Special Controls: evaluation of the Special Controls for this device (regulation 21 ● CFR 862.1358) supports the safety and effectiveness of the device.

5.7 Substantial Equivalence Conclusion

The SmartBolus Calculator has the same intended use and indications for use as the predicate device. The difference in technological characteristics (software programming lanquage) of the subject device compared to the predicate device does not raise different questions of safety and effectiveness. Through performance testing, the Subject device has been shown to meet the Special Controls and determined to be substantially equivalent to its predicate.

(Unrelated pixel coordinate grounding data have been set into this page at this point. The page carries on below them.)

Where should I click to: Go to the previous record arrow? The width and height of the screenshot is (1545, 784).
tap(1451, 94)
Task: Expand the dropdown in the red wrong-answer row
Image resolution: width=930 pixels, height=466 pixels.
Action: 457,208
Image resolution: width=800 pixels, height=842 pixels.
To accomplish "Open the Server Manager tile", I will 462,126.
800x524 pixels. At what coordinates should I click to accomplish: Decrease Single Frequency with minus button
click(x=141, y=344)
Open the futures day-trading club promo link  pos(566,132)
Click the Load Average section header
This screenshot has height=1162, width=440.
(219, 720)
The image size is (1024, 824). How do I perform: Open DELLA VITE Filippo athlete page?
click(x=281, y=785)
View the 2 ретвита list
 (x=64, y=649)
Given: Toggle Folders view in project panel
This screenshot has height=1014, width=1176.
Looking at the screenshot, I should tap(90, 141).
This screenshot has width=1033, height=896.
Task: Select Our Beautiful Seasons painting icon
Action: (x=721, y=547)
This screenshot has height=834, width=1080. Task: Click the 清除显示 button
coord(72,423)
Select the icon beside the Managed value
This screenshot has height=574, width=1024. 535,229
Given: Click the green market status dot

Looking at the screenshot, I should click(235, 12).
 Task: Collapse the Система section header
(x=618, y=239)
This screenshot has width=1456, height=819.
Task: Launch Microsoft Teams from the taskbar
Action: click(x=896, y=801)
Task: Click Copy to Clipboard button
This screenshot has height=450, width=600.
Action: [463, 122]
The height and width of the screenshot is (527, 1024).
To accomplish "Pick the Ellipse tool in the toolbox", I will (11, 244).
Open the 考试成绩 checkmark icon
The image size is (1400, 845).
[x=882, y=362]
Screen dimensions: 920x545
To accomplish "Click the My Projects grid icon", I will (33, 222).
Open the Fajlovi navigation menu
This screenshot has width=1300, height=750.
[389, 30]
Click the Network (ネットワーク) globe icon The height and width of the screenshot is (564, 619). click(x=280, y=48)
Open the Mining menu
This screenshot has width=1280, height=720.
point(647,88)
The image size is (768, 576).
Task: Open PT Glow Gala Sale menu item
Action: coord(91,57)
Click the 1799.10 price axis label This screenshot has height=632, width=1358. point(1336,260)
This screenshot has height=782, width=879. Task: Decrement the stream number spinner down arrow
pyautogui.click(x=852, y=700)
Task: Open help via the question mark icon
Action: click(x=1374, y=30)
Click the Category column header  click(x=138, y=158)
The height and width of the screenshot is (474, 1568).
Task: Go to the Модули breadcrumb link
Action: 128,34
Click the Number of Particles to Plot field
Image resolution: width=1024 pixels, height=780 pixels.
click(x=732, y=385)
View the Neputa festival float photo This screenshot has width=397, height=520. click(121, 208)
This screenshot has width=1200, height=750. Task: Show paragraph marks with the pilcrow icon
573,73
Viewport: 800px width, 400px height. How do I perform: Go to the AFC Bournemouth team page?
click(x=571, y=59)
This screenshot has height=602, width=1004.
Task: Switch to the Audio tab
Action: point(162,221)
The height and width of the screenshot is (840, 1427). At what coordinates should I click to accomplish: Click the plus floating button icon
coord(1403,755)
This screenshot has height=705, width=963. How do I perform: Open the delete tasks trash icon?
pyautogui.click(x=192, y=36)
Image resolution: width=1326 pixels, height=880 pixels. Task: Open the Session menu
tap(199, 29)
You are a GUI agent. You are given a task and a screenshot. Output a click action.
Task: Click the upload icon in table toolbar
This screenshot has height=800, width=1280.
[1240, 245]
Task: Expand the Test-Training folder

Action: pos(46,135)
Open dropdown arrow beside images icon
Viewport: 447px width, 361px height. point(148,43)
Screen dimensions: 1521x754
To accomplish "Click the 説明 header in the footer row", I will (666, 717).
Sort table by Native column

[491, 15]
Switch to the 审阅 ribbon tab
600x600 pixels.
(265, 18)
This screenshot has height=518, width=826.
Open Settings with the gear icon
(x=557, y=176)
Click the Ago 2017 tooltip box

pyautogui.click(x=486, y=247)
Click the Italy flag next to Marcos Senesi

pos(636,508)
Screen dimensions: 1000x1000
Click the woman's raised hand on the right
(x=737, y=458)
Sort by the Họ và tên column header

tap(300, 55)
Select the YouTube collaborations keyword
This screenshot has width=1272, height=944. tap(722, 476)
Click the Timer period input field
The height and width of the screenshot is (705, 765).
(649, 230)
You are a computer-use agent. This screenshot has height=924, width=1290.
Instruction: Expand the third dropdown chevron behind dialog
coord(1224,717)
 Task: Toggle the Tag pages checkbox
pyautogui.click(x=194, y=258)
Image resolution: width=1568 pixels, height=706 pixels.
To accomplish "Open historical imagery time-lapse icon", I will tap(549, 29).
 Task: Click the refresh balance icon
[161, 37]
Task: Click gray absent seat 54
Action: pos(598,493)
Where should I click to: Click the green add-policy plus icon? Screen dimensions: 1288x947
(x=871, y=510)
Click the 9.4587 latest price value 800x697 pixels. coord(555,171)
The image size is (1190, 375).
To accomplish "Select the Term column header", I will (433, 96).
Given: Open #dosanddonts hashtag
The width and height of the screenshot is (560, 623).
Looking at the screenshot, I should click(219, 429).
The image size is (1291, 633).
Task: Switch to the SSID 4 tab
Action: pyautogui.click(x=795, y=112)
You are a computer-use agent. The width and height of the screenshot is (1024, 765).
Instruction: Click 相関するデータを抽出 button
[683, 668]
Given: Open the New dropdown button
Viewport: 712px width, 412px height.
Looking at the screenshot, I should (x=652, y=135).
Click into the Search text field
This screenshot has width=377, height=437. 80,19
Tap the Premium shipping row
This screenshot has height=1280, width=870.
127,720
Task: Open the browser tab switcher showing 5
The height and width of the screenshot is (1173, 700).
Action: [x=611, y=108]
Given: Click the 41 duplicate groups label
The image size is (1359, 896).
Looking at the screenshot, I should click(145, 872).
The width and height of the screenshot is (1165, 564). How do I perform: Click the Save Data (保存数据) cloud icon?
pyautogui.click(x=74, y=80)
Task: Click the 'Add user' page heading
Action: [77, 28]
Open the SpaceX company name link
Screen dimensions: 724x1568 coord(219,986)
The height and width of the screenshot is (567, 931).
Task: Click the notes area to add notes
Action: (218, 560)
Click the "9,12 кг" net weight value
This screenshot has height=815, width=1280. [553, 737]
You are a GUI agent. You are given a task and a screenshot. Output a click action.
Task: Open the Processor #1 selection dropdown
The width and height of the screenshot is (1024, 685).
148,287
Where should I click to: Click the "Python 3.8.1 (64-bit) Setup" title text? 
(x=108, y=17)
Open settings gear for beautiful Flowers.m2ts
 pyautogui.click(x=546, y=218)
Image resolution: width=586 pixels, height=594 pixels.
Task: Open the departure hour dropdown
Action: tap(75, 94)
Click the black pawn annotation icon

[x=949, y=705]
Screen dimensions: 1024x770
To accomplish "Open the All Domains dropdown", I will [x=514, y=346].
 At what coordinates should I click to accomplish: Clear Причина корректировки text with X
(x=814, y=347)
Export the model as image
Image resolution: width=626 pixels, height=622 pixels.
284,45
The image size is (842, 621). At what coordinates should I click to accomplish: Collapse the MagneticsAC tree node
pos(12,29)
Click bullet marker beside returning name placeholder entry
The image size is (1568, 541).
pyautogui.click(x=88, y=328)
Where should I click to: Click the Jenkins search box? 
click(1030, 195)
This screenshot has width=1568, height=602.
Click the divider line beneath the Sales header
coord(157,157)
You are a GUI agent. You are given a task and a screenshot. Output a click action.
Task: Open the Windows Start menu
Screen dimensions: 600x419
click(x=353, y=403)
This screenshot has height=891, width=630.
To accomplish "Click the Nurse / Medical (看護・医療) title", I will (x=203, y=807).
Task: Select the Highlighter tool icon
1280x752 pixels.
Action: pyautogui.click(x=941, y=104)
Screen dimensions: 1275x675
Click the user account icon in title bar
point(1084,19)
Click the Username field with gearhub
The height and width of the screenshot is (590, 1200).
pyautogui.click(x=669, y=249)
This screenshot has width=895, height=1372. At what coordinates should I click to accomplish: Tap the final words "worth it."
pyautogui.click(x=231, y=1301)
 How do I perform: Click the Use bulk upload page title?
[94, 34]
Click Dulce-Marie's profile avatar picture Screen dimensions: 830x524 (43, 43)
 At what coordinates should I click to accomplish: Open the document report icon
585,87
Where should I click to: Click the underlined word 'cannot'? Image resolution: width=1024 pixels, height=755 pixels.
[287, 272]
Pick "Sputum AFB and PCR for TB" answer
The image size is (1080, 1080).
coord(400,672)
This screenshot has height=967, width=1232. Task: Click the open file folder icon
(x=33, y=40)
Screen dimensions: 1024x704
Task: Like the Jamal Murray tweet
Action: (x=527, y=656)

Regulation Number and Section

§ 862.1358 Insulin therapy adjustment device.

(a)
Identification. An insulin therapy adjustment device is a device intended to incorporate biological inputs, including glucose measurement data from a continuous glucose monitor, to recommend insulin therapy adjustments as an aid in optimizing insulin therapy regimens for patients with diabetes mellitus.(b)
Classification. Class II (special controls). The special controls for this device are:(1) Design verification and validation must include the following:
(i) A complete description of the required data inputs, including timeframe over which data inputs must be collected and number of data points required for accurate recommendations;
(ii) A complete description of the types of device outputs and insulin therapy adjustment recommendations, including how the recommendations are generated;
(iii) Robust data demonstrating the clinical validity of the device outputs and insulin therapy recommendations;
(iv) A robust assessment of all input data specifications, including accuracy requirements for continuous glucose monitors and other devices generating data inputs, to ensure accurate and reliable therapy adjustment recommendations. This assessment must include adequate clinical justification for each specification;
(v) A detailed strategy to ensure secure and reliable means of data transmission to and from the device, including data integrity checks, accuracy checks, reliability checks, and security measures;
(vi) Robust data demonstrating that users can understand and appropriately interpret recommendations generated by the device; and
(vii) An appropriate mitigation strategy to minimize the occurrence of dosing recommendation errors, and to mitigate the risk to patients of any residual dosing recommendation errors to a clinically acceptable level.
(2) The device must not be intended for use in implementing automated insulin dosing.
(3) Your 21 CFR 809.10(b) labeling must include:
(i) The identification of specific insulin formulations that have been demonstrated to be compatible with use of the device;
(ii) A detailed description of the specifications of compatible devices that provide acceptable input data (e.g., continuous glucose monitors, insulin pumps) used to provide accurate and reliable therapy adjustment recommendations;
(iii) A detailed description of all types of required data (inputs) and dosing recommendations (outputs) that are provided by the device; and
(iv) A description of device limitations, and instructions to prevent possible disruption of accurate therapy adjustment recommendations (e.g., time zone changes due to travel).